Soweit der Kläger die Entfernung von frei erfundenen Kommentaren und entsprechenden Backlinks forderte, besteht nach Ansicht des Gerichts ein entsprechender Anspruch aus §§ 823 Abs. 1 i.V.m. 1004 Abs. 1 S. 1 BGB. Das Gericht sah in diesem Fall zumindest dann einen rechtswidrigen Eingriff in das allgemeine Persönlichkeitsrecht, genauer des Rechts am geschriebenen Wort des Klägers, wenn dieser als Urheber der Kommentare dargestellt wird und die Inhalte seiner Privatsphäre zugeordnet werden, ohne dass tatsächlich ein Bezug zum Kläger bestand. Begründet wurde dies unter anderem damit, dass der Kläger lediglich in die Setzung von Backlinks, jedoch nicht in eine Kommentarsetzung eingewilligt hatte.
Hinsichtlich der Forderung, den Werklohn zurückzahlen, lehnte das Gericht die Klage jedoch ab, da die Beklagte mit Setzen der Links eine mangelfreie Leistung erbracht hat. Auch wenn der SEO-Dienstleister nicht in der vereinbarten Vertragszeit die Backlinks gesetzt hat, hat er seine ihm obliegende Pflicht erfüllt. Lediglich Gewährleistungsansprüche wären dem Kläger nach Ansicht der Amberger Richter zugestanden; diese hatte er jedoch nicht geltend gemacht. Es war gerade nicht geschuldet, dass es zu einer tatsächlich messbaren Optimierung der Webseite des Portalbetreibers kommt. Zudem konnte der Kläger nach Ansicht der Richter bei der vereinbarten Anzahl an Backlinks pro Monat auch nicht erwarten, dass die Links lediglich auf themenrelevanten Webseiten gesetzt werden.
Fazit
Postet ein SEO-Dienstleister zwecks Suchmaschinenoptimierung – neben dem Setzen von Backlinks - eigenmächtig Kommentare in diversen Blogs, so ist hierin nach Ansicht des LG Amberg eine Verletzung des allgemeinen Persönlichkeitsrechts zu sehen. Ein Anspruch auf Rückzahlung des Werklohns besteht aber nicht, wenn die Backlinks tatsächlich erst nach Vertragslaufzeit vollständig gesetzt werden.
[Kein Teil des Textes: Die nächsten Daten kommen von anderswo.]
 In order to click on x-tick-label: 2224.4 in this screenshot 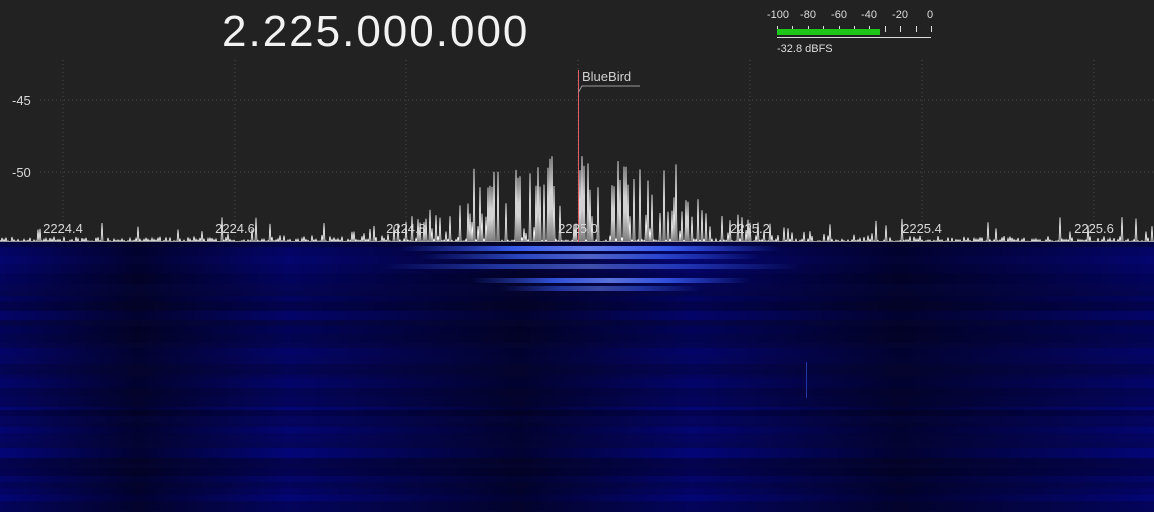, I will do `click(63, 228)`.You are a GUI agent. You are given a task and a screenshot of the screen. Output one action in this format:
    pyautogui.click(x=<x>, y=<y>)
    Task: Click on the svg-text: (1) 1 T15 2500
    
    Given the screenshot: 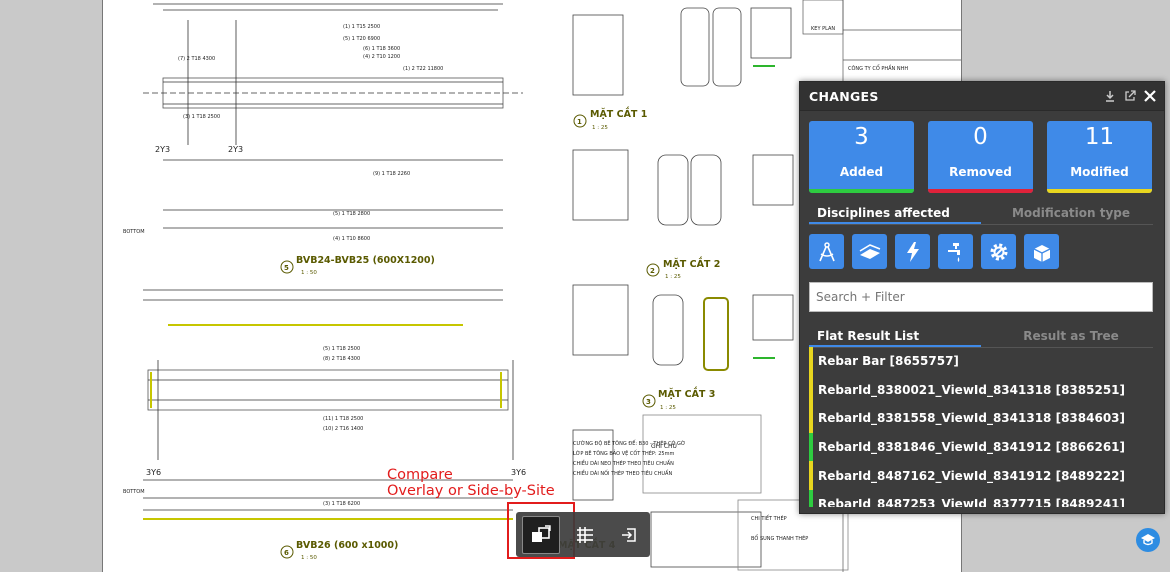 What is the action you would take?
    pyautogui.click(x=362, y=27)
    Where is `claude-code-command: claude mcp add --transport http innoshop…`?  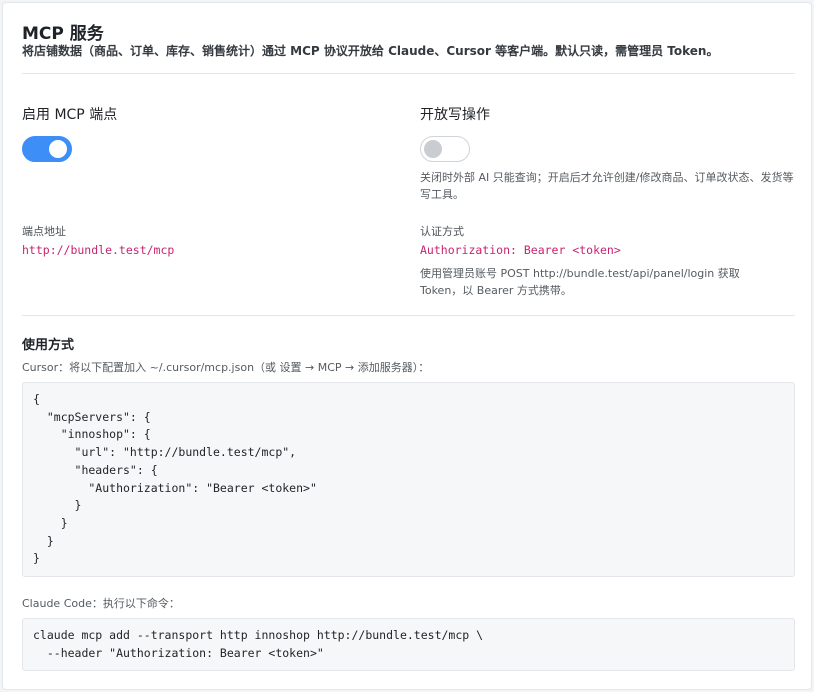 claude-code-command: claude mcp add --transport http innoshop… is located at coordinates (408, 644).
Darüber hinaus kann das Setzen gekaufter Links sowohl einen Verstoß gegen § 6 Abs. 1 TMG als auch eine wettbewerbswidrige Handlung darstellen. Das Einbinden von "getarnten" bzw. nicht gekennzeichneten Werbelinks in eine Webseite sorgte bereits Anfang 2011 unter dem Begriff „Bloggergate“ für große Aufregung in der Blogosphäre.